作者
Shuhua Liu,Ju Luo,Rui Liu,Chenguang Zhang,Duan DeKang,Hongming Chen,Wenyong Bei,Jian Tang
摘要
The brown planthopper (BPH), Nilaparvata lugens (Stål) (Hemiptera: Delphacidae), is a destructive rice pest of Asia. Currently, one important monitoring method of BPH is through black light trapping. However, two sibling species of BPH, Nilaparvata bakeri (Muri) and Nilaparvata muiri China, can also be trapped by black light, and these species feed only on gramineous weeds rather than on rice. Therefore, the accurate identification of Nilaparvata species is crucial for N. lugens forecasting and management. The traditional morphological identification method is not feasible for subadults and damaged specimens. Furthermore, this error-prone morphological identification method is time and labor intensive, with the need for expertise and experience.
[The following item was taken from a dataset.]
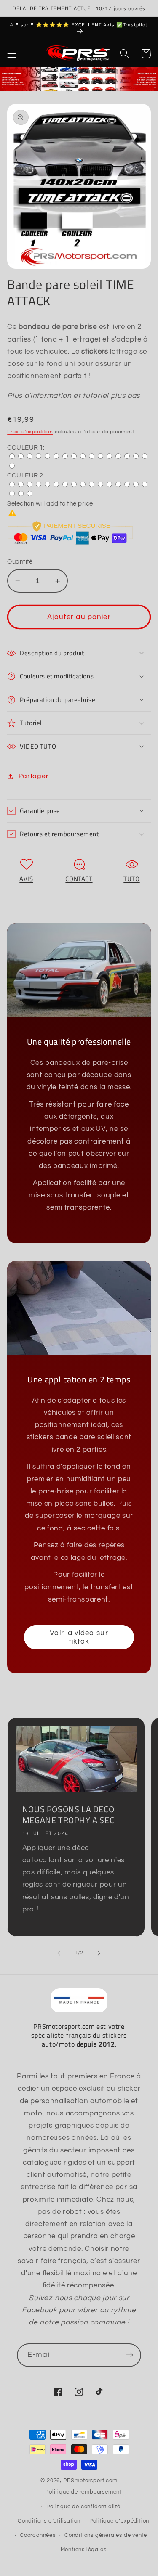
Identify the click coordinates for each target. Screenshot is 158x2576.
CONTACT (78, 879)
Here, we established a direct multiplex polymerase chain reaction (dmPCR) assay using crude tissue fluid as a template, omitting purified DNA extraction. The crude tissue fluid can be obtained by grinding specimens without any biological reagent but only using distilled water. This dmPCR assay, using three pairs of diagnostic primers, is based on internal transcribed spacers (ITS). Each primer pair amplifies a species-specific fragment of a different size, which were easily and reliably separated in a 2% agarose gel. Furthermore, the dmPCR was verified to be applicable to damaged tissue specimens, such as head, thorax, or abdomen. In conclusion, this dmPCR assay is a novel, time-saving, cost-effective, and easy-to-apply molecular diagnostic method for the identification of the above three sibling species, N. lugens, N. bakeri, and N. muiri.